Baru-baru ini Yaya sendiri bimbang dengan perasaannya, sementara Xaxa telah berusaha menjadi makcomblang antara dirinya dan Mark.

"Dia kenapa?" tanya Xaxa bingung.

"Ah, nggak." Yaya cepat-cepat mengendalikan air mukanya. Ia menatap Xaxa tepat di mata, meyakinkan. "Pokoknya Taeyong pasti dengerinnya gue, soalnya kan gue pinter nego!"

Mata Xaxa benar-benar berbinar-binar. "Oh, ya?! Boleh?!"

"Buat Xaxayang apa sih yang nggak boleh?"

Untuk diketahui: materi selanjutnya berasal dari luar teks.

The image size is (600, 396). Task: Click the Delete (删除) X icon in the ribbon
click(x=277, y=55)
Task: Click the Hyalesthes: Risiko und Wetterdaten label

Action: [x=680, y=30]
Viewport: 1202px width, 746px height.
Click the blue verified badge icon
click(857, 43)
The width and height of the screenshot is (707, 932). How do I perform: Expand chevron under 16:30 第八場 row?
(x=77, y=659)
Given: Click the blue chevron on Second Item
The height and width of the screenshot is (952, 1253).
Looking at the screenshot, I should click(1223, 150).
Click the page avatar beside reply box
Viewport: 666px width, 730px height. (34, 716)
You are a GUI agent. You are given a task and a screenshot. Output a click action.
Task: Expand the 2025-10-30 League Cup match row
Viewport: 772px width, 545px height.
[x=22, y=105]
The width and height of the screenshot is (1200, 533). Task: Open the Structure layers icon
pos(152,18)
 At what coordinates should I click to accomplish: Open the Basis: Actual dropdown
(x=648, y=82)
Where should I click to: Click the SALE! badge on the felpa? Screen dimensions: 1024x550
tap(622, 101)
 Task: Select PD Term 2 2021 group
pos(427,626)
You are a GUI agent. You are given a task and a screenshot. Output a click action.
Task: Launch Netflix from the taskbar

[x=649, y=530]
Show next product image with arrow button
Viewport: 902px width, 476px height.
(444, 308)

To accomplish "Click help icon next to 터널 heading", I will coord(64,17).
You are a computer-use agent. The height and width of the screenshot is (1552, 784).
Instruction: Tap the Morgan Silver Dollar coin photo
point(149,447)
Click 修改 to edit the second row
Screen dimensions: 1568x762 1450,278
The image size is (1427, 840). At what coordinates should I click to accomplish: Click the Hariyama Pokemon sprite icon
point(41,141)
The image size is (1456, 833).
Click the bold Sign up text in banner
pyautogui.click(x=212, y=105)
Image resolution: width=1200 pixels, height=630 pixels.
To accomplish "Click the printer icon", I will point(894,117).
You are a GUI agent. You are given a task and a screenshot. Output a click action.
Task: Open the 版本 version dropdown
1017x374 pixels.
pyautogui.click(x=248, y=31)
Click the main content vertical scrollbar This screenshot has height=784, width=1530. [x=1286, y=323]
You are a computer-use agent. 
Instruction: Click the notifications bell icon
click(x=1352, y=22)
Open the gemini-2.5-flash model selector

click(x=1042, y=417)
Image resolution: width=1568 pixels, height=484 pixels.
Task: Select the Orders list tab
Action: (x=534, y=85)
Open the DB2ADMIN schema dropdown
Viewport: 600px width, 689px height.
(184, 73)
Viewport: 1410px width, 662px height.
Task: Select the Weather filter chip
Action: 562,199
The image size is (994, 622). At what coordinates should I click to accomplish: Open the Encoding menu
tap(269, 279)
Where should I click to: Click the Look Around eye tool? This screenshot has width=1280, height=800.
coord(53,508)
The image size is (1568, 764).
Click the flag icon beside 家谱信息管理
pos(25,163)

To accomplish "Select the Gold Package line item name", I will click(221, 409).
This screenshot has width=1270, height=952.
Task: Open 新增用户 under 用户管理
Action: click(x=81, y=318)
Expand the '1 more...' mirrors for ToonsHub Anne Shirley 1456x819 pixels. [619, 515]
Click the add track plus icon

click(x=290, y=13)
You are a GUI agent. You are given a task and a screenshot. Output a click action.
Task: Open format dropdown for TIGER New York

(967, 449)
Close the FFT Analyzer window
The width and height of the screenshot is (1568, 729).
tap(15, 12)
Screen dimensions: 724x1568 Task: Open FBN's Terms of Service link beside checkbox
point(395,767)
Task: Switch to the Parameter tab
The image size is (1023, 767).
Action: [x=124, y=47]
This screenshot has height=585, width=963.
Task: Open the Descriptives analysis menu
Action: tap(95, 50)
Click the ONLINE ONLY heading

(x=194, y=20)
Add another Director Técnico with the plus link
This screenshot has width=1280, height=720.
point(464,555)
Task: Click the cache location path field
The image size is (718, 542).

Xaxa hampir melompat dari tempatnya. "Yeay! Makasih, Yaya!"

***

Hendery dan Tata kebagian piket bersama dan karena Hendery yang paling terakhir piket, Tata tak tega meninggalkannya sendirian. Laki-laki itu terlalu fokus pada latihannya sehingga lupa akan waktu, tapi Tata jelas akan mendukungnya.

Sebab ia paham betul apa arti berjuang.

Salah sedikit, salah tindakan atau perkataan, seseorang yang tengah berjuang keras seperti Hendery akan jatuh semangatnya.

Tata ingin Hendery tidak gagal berjuang seperti dirinya dahulu kala.

Saat ini, keduanya tengah berjalan menuju parkiran untuk pulang. Hendery sendiri merasa seperti kejatuhan durian karena tahu-tahu Tata mengajaknya pulang bersama setelah sebelumnya menunggunya menyelesaikan tugas piket kelas.

"Lo ada olimpiade matematika, gue juga ada konten tari kelompok bulan depan. Sistemnya sama-sama pemilihan yang terbaik buat maju." Tata segera membahas apa yang ingin ia sampaikan pada Hendery. "Kita saling semangatin aja."

"Yoi." Hendery tak bisa menanam senyuman lebarnya. Ia menatap Tata dengan lembut. "Udah latihan berapa hari buat kontes itu?"

"Satu Minggu. Udah lumayan lah."

"Bagus kalau gitu," tukas Hendery lega. "Jangan menyerah kalau gagal, tapi jangan lega juga kalau udah menang."

Tata mengerutkan keningnya. "Kenapa begitu?"

"Jalan kita masih panjang," jawab Hendery dengan nada suara serius yang membuat Tata merasa Hendery punya dua kepribadian berbeda yang bertolak belakang. "Kalau kita menyerah setelah gagal, pasti kontes yang nunggu di depan bakal kecewa atau bahkan ... nangis. Kalau kita lega karena udah menang, kompetisi di depan pasti nggak bakal merasa senang karena kita kayak nggak begitu berusaha buat menang lagi."

Tata tersenyum tipis, tapi hatinya terasa sangat hangat. Ia terpesona dan takjub pada Hendery dan kata-kata ajaibnya.

"Cocok deh jadi anaknya Mario Teguh," kata Tata memuji.

"Kalau jadi pacar lo cocok nggak?" tanya Hendery usil.

Pipi Tata langsung memerah dan tenggorokannya tiba-tiba terasa tercekat hingga ia tak bisa mengeluarkan kata-kata.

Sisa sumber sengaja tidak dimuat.